Pour l'enquête de 2011, il nous est apparu important d'exploiter les résultats de ces cinq enquêtes, afin de retracer les évolutions intervenues entre 1973 et 2008. Il en ressort que le discours sur la révolution numérique, que l'on présente trop souvent aujourd'hui comme étant à l'origine d'une transformation radicale des comportements, mérite d'être relativisé. La mise en perspective des résultats des cinq enquêtes fait en effet apparaître que les évolutions aujourd'hui observées sont pour une bonne part imputables à des mutations antérieures, intervenues au cours des années 1980-1990, et qui expliquent du même coup pourquoi les Français se sont si vite emparés des nouvelles technologies.

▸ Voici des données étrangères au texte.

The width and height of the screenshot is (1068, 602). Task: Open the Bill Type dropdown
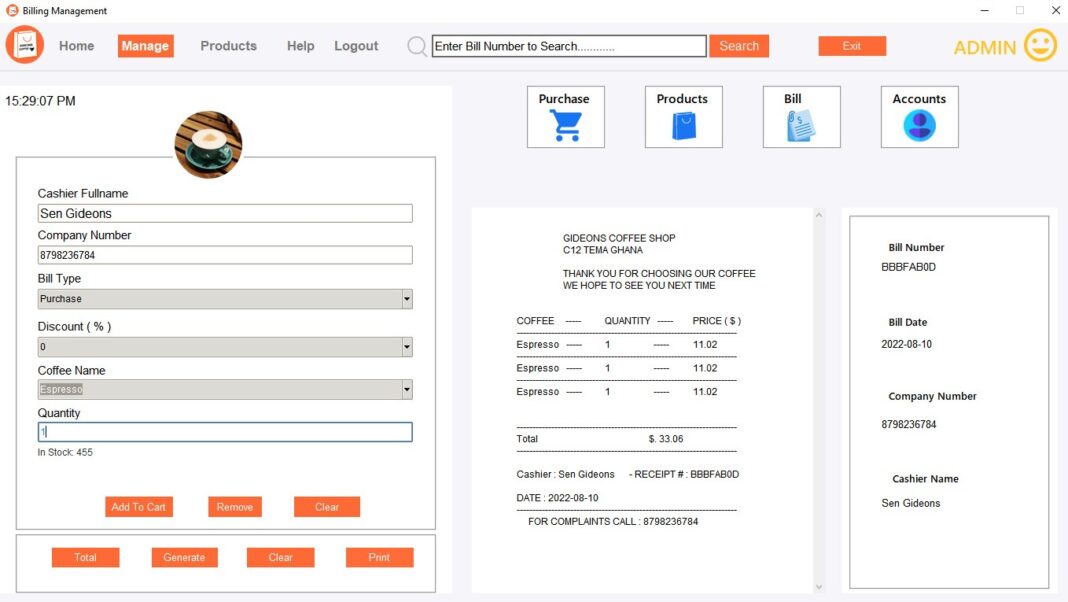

L'exercice, cependant, comporte ses limites : l'analyse rétrospective ne peut porter, si l'on veut en assurer la continuité, que sur des questions qui étaient déjà posées en 1973, soit sur des activités qui existaient déjà alors - usage des médias traditionnels, fréquentation des équipements culturels, pratiques amateur... Je précise enfin que l'enquête ne concerne pas les moins de 15 ans.

Ces enquêtes, enfin, reposent sur le déclaratif : on ne cherche pas à vérifier l'exactitude des réponses. Ce qui complique l'analyse sur la durée, puisque les évolutions peuvent renvoyer à une évolution réelle des comportements mais aussi à une évolution dans la perception des personnes interrogées.

On relève, cependant, quatre grandes évolutions, que vous trouverez retracées dans notre rapport, disponible en ligne, en même temps que d'autres documents, sur le site www.pratiquesculturelles.culture.gouv.fr. Pour ce qui concerne l'audiovisuel, en premier lieu, on observe un allongement considérable du temps passé devant la télévision. La progression est régulière au cours des années 1970 à 1990, avant de marquer le pas, reculant même dans les jeunes générations, phénomène à rapprocher du développement du numérique. Parallèlement, la musique, très concernée aujourd'hui par le téléchargement, gagne du terrain. L'écoute journalière augmente régulièrement depuis les années 1970, en lien avec les mutations technologiques, de la chaine hifi au mp3, en passant par le baladeur. Pour les jeunes générations, de moins de 40 ans, le rapport à la culture passe de plus en plus par la musique.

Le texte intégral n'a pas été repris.